NYU wants to build campus on Governors Island

By Catherine Contiguglia | January 30, 2008 05:27PM

After years of speculation and debate, New York University has finally announced its intentions to build a campus of up to 1 million square feet on Governors Island.

The university had often hinted at its interest in the island, but had never confirmed any intention to build there until it unveiled details of its 25-year, six-million-square-foot expansion plans to the press today.

Although the university has not yet released any renderings of a Governors Island campus, university officials said the campus would include both academic and residential buildings, as well as athletic facilities.

“We’re trying to determine what would be something we could put out there,” said William Haas, the director of planning at NYU.

Lynne Brown, NYU’s senior vice president for university relations and public affairs, said the university had been approached by the Governors Island Preservation and Education Corporation, the city and state agency known as GIPEC, and began a serious discussion last May. The agency also talked to several other institutions, and Brown said it would not issue a formal request for proposals until this summer at the earliest.
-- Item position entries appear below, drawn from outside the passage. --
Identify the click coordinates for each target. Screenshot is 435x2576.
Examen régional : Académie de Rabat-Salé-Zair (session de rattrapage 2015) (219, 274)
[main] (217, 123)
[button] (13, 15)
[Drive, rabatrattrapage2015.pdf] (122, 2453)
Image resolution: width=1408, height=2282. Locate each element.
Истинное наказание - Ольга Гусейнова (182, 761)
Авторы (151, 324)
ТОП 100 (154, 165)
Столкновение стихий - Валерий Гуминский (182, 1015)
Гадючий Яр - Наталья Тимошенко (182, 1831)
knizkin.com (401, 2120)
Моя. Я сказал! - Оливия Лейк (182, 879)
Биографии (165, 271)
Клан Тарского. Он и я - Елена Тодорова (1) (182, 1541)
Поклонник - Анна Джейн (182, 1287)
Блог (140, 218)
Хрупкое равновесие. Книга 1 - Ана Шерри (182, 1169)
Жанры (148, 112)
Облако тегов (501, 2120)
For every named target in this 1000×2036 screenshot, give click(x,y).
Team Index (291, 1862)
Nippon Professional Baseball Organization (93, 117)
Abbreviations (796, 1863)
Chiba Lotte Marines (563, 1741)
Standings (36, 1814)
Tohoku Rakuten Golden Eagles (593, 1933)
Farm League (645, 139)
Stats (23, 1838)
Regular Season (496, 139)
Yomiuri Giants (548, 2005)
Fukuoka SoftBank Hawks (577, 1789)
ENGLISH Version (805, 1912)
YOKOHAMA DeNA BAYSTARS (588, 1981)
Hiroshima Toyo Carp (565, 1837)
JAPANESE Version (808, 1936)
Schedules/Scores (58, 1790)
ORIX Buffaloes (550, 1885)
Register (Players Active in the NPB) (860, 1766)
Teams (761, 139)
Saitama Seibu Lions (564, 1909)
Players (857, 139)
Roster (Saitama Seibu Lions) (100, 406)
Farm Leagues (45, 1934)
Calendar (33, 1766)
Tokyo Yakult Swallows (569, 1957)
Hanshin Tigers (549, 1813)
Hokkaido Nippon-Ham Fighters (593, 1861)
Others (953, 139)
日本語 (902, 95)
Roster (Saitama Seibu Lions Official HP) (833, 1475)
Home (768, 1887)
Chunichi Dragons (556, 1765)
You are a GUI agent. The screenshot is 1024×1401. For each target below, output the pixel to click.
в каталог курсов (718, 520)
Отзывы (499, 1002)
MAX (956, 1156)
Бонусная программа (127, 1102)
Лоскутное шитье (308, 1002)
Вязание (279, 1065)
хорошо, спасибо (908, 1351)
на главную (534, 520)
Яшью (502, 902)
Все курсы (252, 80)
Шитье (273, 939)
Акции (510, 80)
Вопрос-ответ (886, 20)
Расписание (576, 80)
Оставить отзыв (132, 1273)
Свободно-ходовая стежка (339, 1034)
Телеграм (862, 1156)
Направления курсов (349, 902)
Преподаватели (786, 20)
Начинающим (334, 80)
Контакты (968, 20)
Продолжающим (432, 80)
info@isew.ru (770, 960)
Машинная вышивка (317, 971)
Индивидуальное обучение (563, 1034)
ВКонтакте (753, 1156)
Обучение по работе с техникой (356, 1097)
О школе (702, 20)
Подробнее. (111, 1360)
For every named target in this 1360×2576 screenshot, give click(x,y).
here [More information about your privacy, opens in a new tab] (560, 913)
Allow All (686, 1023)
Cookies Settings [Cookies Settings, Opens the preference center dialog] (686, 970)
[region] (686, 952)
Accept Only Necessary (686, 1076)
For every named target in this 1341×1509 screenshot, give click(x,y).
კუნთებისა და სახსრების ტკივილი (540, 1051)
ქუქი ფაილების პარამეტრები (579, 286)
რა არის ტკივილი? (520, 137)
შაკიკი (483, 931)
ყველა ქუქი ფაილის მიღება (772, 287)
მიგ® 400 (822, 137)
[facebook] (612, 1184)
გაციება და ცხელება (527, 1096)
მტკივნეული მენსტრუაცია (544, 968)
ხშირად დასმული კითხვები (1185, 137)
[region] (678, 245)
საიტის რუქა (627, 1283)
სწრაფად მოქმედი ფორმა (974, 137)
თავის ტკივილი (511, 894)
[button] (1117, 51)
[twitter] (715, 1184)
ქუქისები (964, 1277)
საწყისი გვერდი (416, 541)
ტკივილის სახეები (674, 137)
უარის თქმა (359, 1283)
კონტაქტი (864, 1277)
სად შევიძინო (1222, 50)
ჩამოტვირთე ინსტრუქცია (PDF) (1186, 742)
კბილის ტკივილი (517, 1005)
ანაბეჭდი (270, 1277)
Brown said that while developing the island would present some difficulties with infrastructure and transportation, its potential was worth the extra planning.

“It’s a tremendous asset,” Brown said.

Cathy Simon, an SMWM architect working with NYU on its expansion plans, said the island’s natural beauty and versatility made it an ideal site.

“I think it would be a perfect setting for an academic institution,” Simon said.

NYU plans to discuss its expansion plans, which also include possible sites in Brooklyn, at an open house for students and the Greenwich Village community. Earlier today, it announced at a press conference with Manhattan Borough President Scott Stringer that it would work with the community to limit the impact of the expansion of its main Washington Square campus.